• Eric Graham



Director: Harmonie Korine

Starring: Linda Manz, Max Perlich, Jacob Reynolds, Chloë Sevigny

Genre: Dystopian, Experimental Drama

Gummo, being Korine’s directorial debut generated a lot of press for its explicit content and stylized, liquid narrative. The film is set in Xenia, Ohio, a poor town that had been hit by a overwhelming tornado. Even though Gummo appears on numerous degrading lists (like “10 most disturbing films you’ll ever see” or “5 films you shouldn’t bother to watch”), the film has achieved cult status and addresses and highlights many issues concerning poverty and white trash.

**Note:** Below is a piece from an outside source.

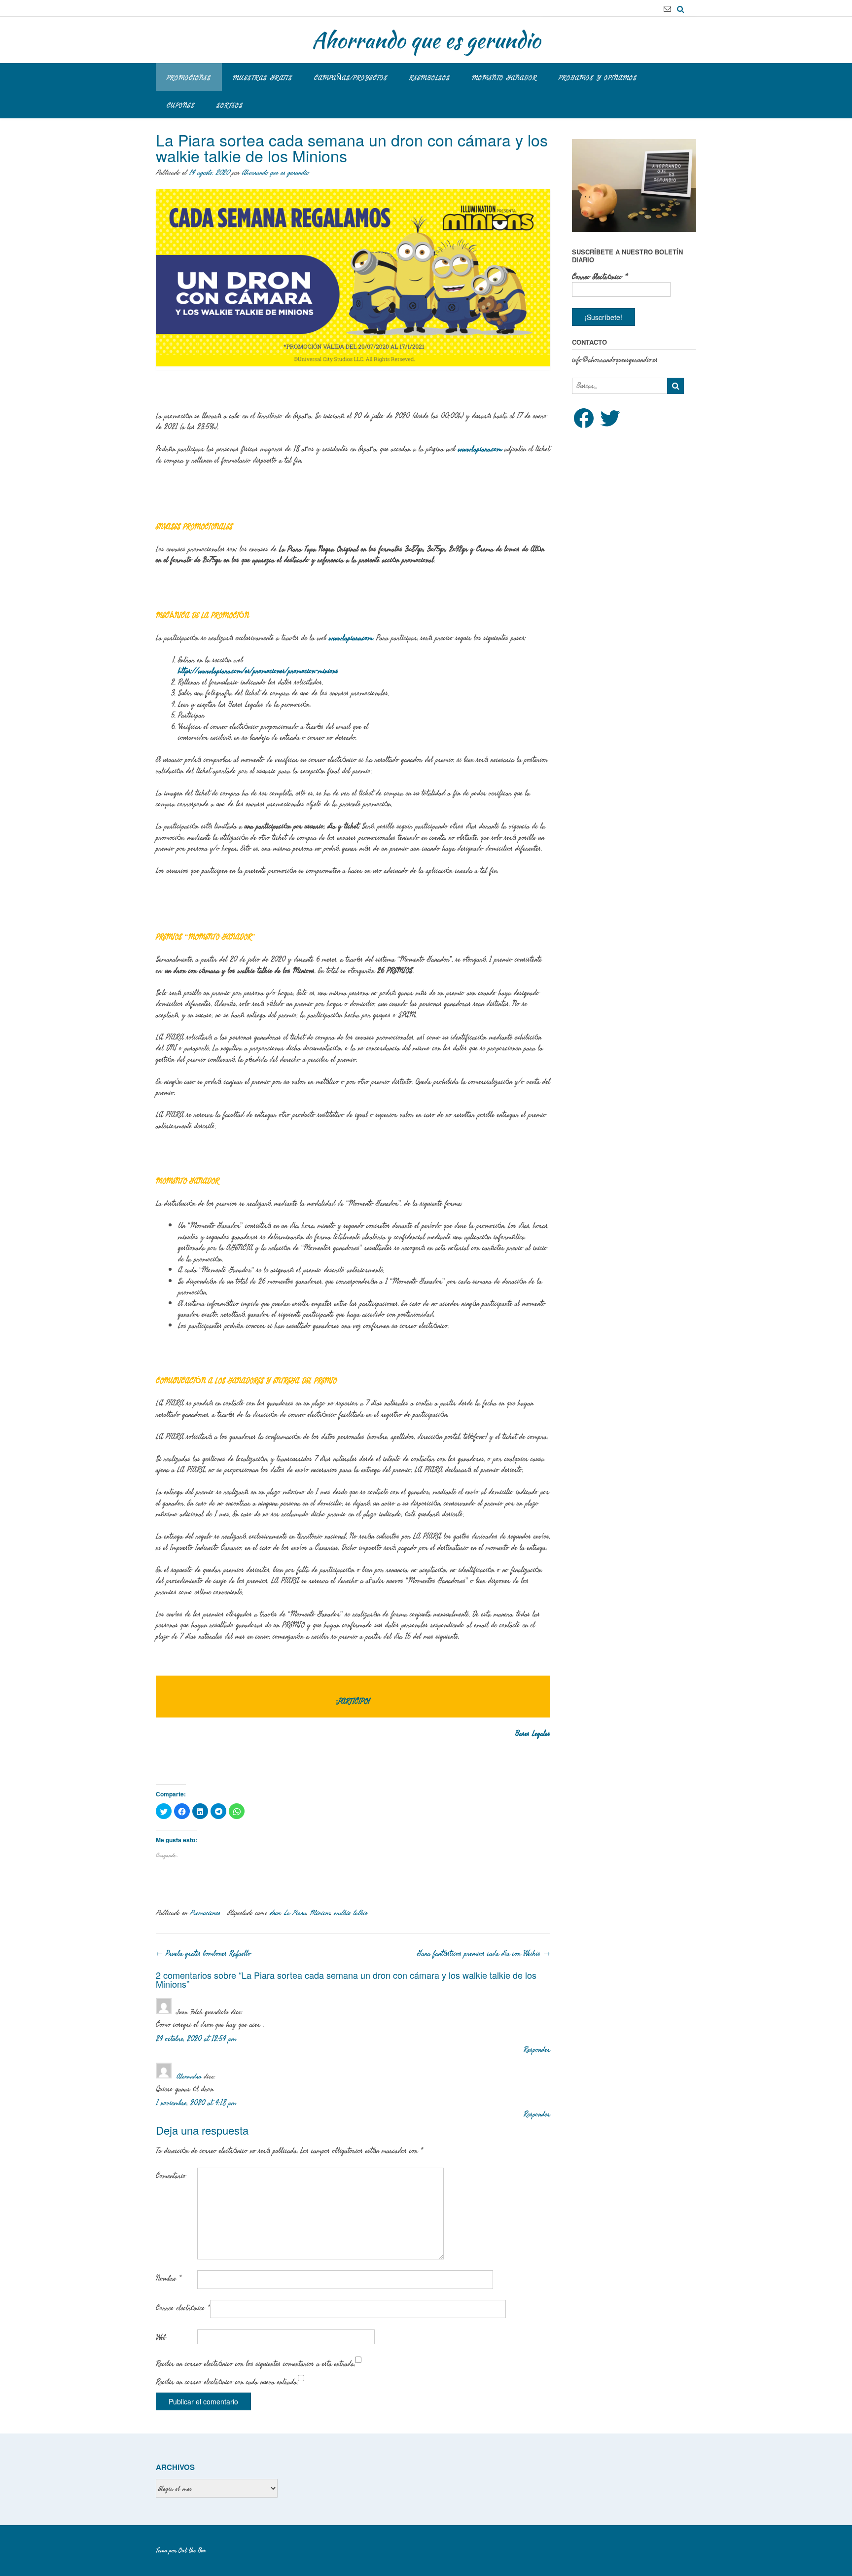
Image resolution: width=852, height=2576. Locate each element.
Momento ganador (504, 78)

The film’s narrative is loosely woven and follows lonely residents of a tornado-stricken town, who are trying to fulfil their nihilistic, boring lives. Korine made no effort in hiding any truths; filling the screen with explicit and upsetting (to certain audiences) content.

The film explores issues like drug abuse, vandalism, poverty, animal cruelty (luckily only towards cats), racism and a lot more, leaving the viewer with a lot to ponder about as the film progresses. Even in this nihilistic environment, most of these characters are content with their living standards and Solomon (portrayed by Jacob Reynolds) stated that life is beautiful and without it, we’d be dead.

Korine has stirred the norms of filmmaking and created something that is truly his own. The film is inarguably original and didn’t reference any other films; this film has set its own standards. I would recommend this film to anyone who’s open minded and doesn’t mind witnessing the execution of cats.